Clean, dry oil can extend equipment life between failure up to 8 – 10 times the normal operating life. Timken, the bearing manufacturer, reports that reducing water levels from 100 ppm (parts per million) to 25 ppm increases bearing life 2 times. British hydraulics research indicates that if solids contamination with particles larger than 5 microns (0.005 mm or 0.0002”) is reduced from the range of 5,000 – 10,000 particles per milliliter of oil to 160 – 320 particles, the machine life is increased 5 times.
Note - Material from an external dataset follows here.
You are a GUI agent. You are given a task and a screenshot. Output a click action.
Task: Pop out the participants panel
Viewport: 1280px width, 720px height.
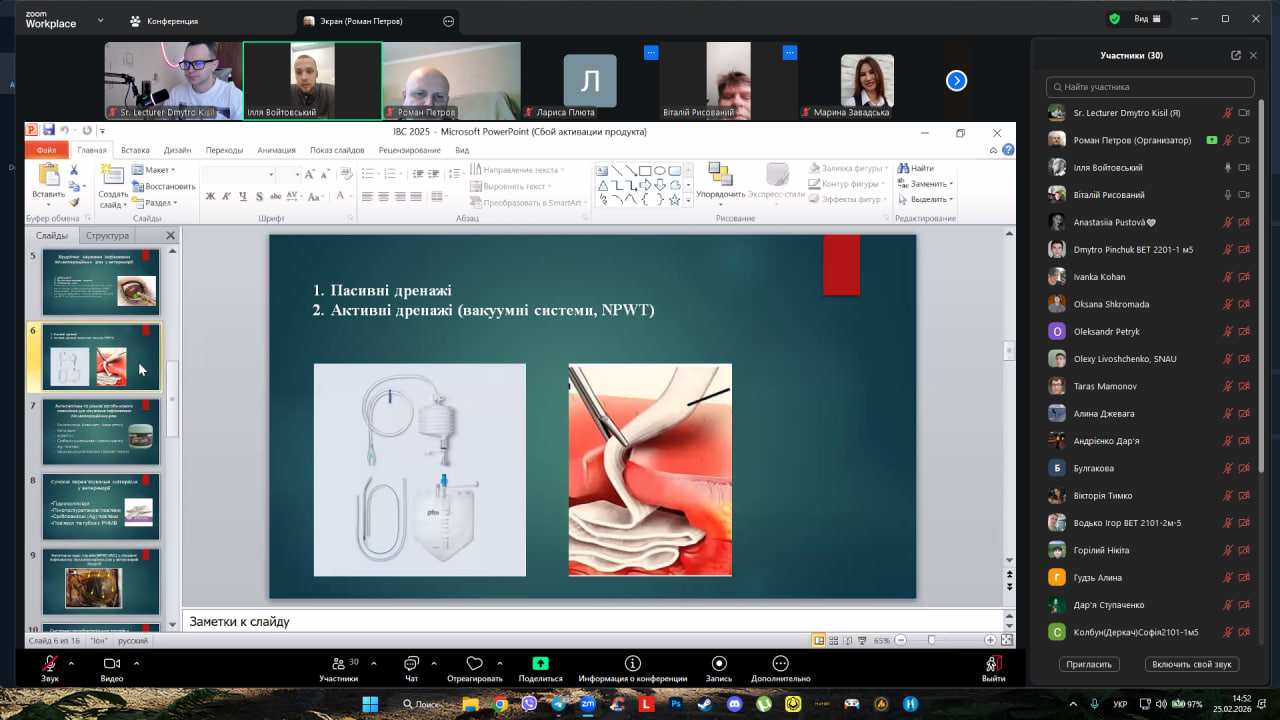pos(1236,56)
It is clear that there is great benefit to be gained in having clean oil and that it may be well worth spending a lot of money to achieve it. This would be the case where expensive equipment was used and the cost of maintenance was high or where the equipment was costly but not highly profitable to operate. Increasing the equipment life and the period between maintenance up to ten times normal would be highly profitable in both cases. On the other hand if the cost of replacement equipment is cheap it is unlikely to be justifiable to spend money on oil filtration.
Grading Oil Cleanliness
Solid particle counts in oil can be done with optical equipment (microscope, light extinction), with an electron-scanning microscope (ESM) or by sifting through screens. Each procedure produces slightly different particle counts due to their varying sensitivity in detecting particles of different sizes. The ESM detects many more of the smaller particles than the optical methods.
Counting standard ISO 4406 -1999 is used internationally to rate solids contamination of oils. This standard classifies the cleanliness of oil and provides a basis to define acceptable solids contamination. It also means oil filters can be tested to prove their performance meets acceptable standards. Table No. 1 is part of the ISO 4406 method of coding the level of solid particles in an oil sample. The solid particle content of oil gets a classification that represents the number of particles of a particular size range.
| ISO Scale Number |  Particles per milliliter | |
 22 | 20000 | 40000 |
| 21
| 10000 | 20000 |
| 20 | 5000 | 10000 |
| 19
| 2500 | 5000 |
| 18 | 1300 | 2500 |
| 17 | 640 | 1300 |
| 16
| 320 | 640 |
| 15 | 160 | 320 |
| 14 | 80 | 160 |
| 13
| 40 | 80 |
| 12 | 20 | 40 |
| 11 | 10 | 20 |
| 10
| 5 | 10 |
| 9 | 2.5 | 5 |
 8 | 1.25 | 2.5 |
Table No. 1 Allocation of Particle Count Scale Numbers
Where calibrated automatic counting devices are used to measure contamination; three scale-numbers are used to describe solids contamination. These are the 4 micron and larger, 6 micron and larger and 14 micron and larger. When the count is done by optical microscope two size ranges are used – the 5 micron and larger and 15 micron and larger.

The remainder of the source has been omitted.